Critic's Notebook

Restaurants That Look Like “Before” Pictures

Ray’s Boathouse reopening reminds us of a few other restaurants screaming for a remodel.

By Kathryn Robinson January 22, 2013

Nobody's messing with this part.

We know it’s a tough business, restaurateurs. Diners are a loutish bunch, using your space hard then never even offering to help clean up. Some of you have been in business for decades—a feat that merits applause, but unfortunately leaves some of you stuck in an earlier era. Chained to your own properties, a few of you aren’t getting out enough to size up your competitors.

Reality check: Some of your properties could use good makeovers.

Ray’s Boathouse was one of those—but it reopens a week from today, upgraded rafters to pier. Chef Wayne Johnson says expect a 31-foot bar in the middle of the room, private dining rooms on the north side, and more traditional seating along the south end, with booths along the wall. Everything will be hauled into the 21st century, carpets to upholstery—even that interface where décor meets food: plating. Johnson says to expect “more airiness on the plate,” as opposed to the vertically stacked preparations that now feel so ‘90s. “You will see more Picaso,” promises Johnson. Whoa.

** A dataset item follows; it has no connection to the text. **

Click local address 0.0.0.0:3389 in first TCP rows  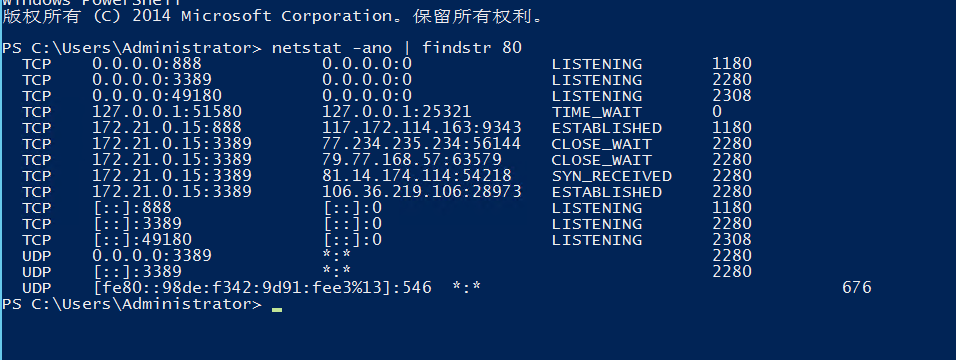tap(152, 80)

Who else could use upgrades? Allow me to nominate Leschi’s BluWater Bistro, which is so nearly unchanged from its ‘80s run as Leschi Lakecafe it feels like Hall and Oates ought to be enjoying some salad bar with Duran Duran in the next booth. A lot of International District places are pretty rough around the edges, but dim sum magnet Jade Garden takes top honors; its carpet alone looks like it could tell stories of the Xia Dynasty. Judging from the crowds on the sidewalk every weekend—nobody minds.

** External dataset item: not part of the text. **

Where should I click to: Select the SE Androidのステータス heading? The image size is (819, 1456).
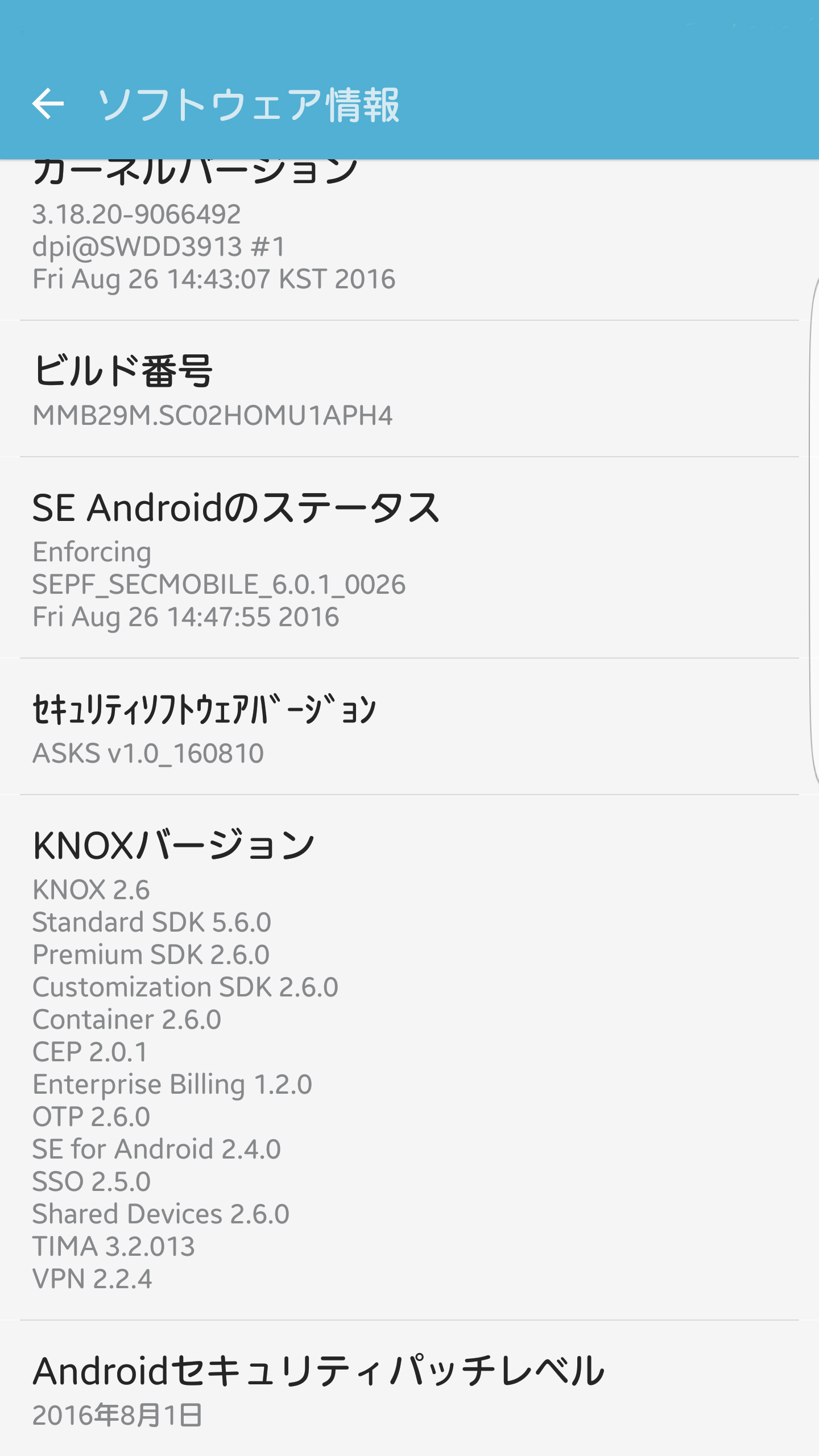pyautogui.click(x=236, y=508)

Indeed, some of the most high-end spots in our area are beloved by many—and notably frayed. A recent visit to Ponti Seafood Grill on the Ship Canal featured all that only-in-Seattle view, along with interior views of shabby carpet and dingy surfaces. My vote for most-in-need-of-refreshment is Café Juanita, Holly Smith’s otherwise masterful destination Italian restaurant tucked into the wilds of north Kirkland. If there’s another restaurant maintaining such a vivid disconnect between level of cuisine and condition of surroundings, I don’t know it. I’ve spied ripped upholstery and stained menus in this restaurant—which, taken together with its bleakly un-landscaped entry, is not worthy of a place charging $36 for a meat course. 

Anyone else dying to go on a secret midnight landscaping run—or some other enhancement—at their favorite eatery? Share with the class.